Brexit caused food price hike in the UK, report says

LONDON — New trade barriers as a result of Brexit have caused a 6 percent increase in food prices in the U.K., according to researchers.

A new report from the U.K. in a Changing Europe think tank said the hike was not down to the coronavirus pandemic. The findings pile pressure on U.K. Prime Minister Boris Johnson, who led the pro-Brexit campaign and is now grappling with a cost of living crisis.

The so-called trade and cooperation agreement (TCA) struck between Britain and the EU has led to checks on goods going from the U.K. to the bloc from the start of 2021 — as well as increased paperwork for traders.
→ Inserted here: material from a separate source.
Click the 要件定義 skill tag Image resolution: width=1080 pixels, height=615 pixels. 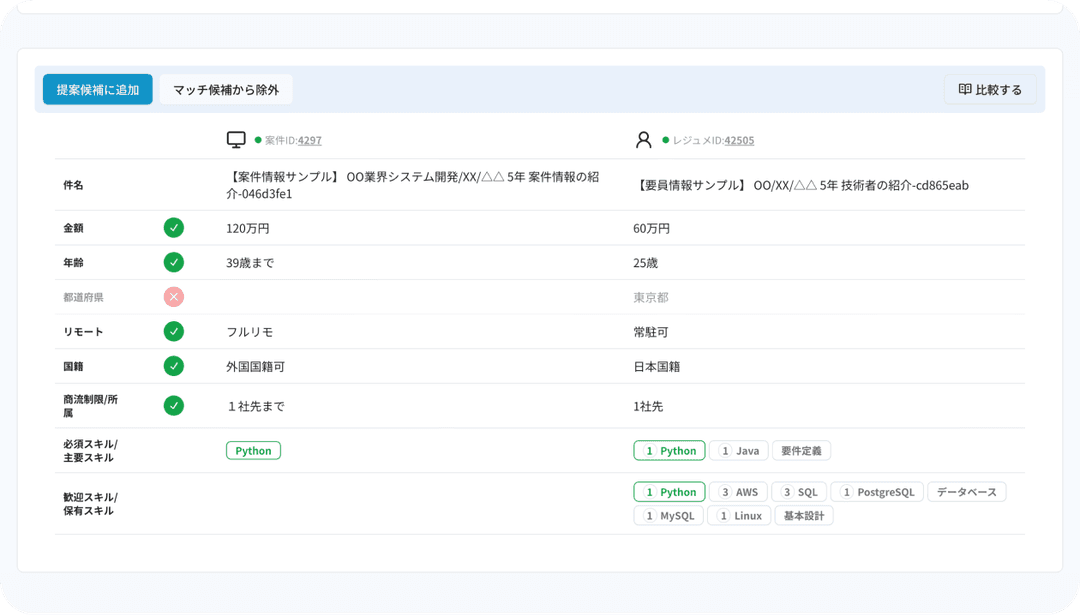click(801, 451)
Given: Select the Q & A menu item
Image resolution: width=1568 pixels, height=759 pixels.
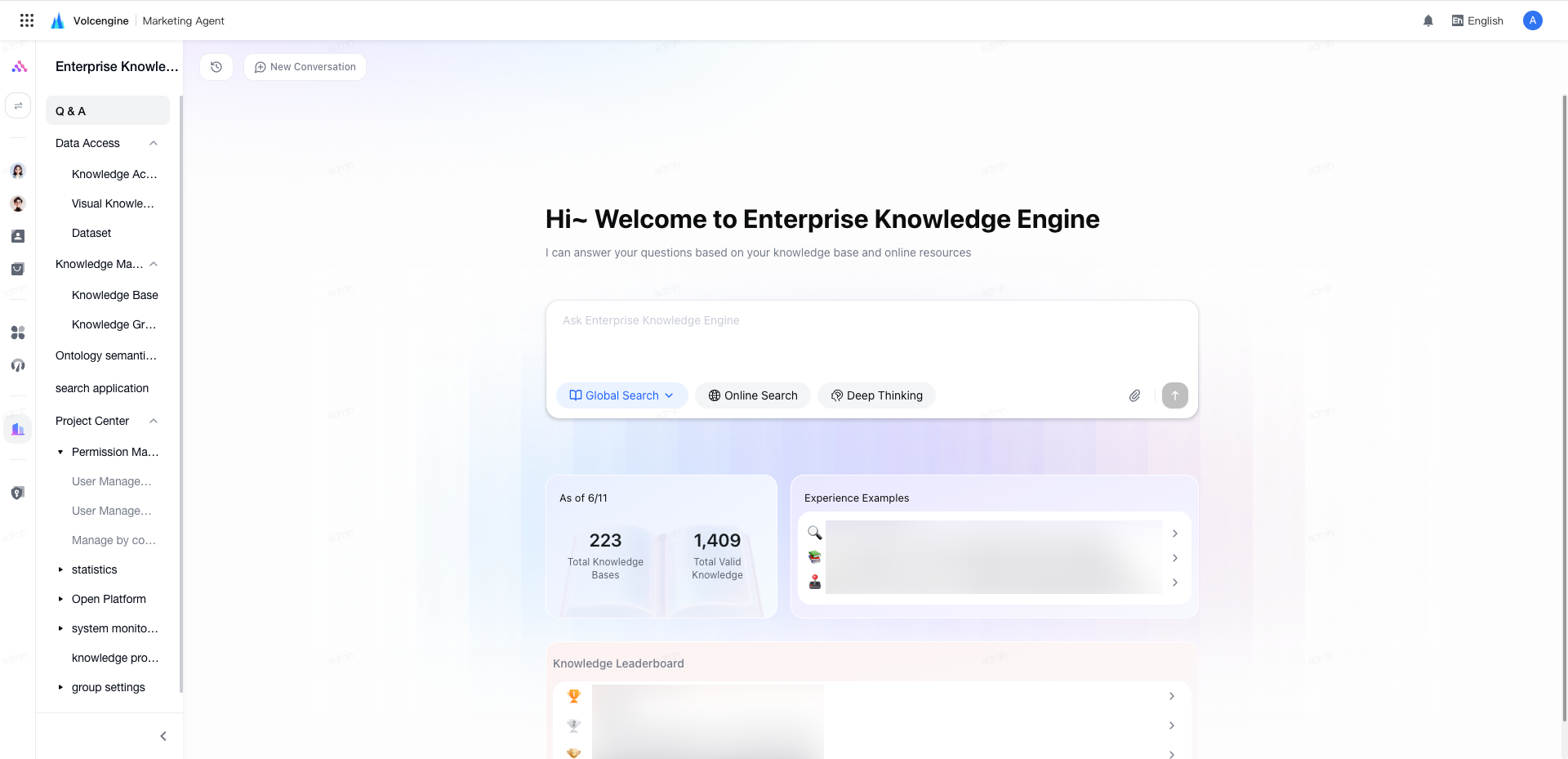Looking at the screenshot, I should coord(108,111).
According to the report, the increase in trade barriers led to a 6 percent increase in food prices between the end of 2019 and September 2021, in comparison with the years before December 2019.

Products which make up a larger share of EU imports, such as fresh pork, tomatoes and jams, were more affected than those making up a smaller share of EU imports, such as tuna and exotic fruits like pineapple, the researchers added.

“Covid-19 is ruled out as a factor to price changes, as key events in the pandemic are not obviously correlated with the changes and, furthermore, we are able to control for economy-wide macro-impacts such as national lockdowns,” the report said.

It follows research from the London School of Economics (LSE) published this week that found Brexit resulted in “major disruption” to U.K. trade with the EU. It said the new relationship led to a “sudden and persistent” 25 percent fall in U.K. imports from the EU relative to the rest of the world.

The decline in U.K. exports to the EU was smaller and short-lived, the LSE researchers said. “Nevertheless, there was a sharp drop in the number of trade relationships between UK exporters and EU importers, which suggests that the introduction of the TCA caused many UK firms to stop exporting to the EU,” they added.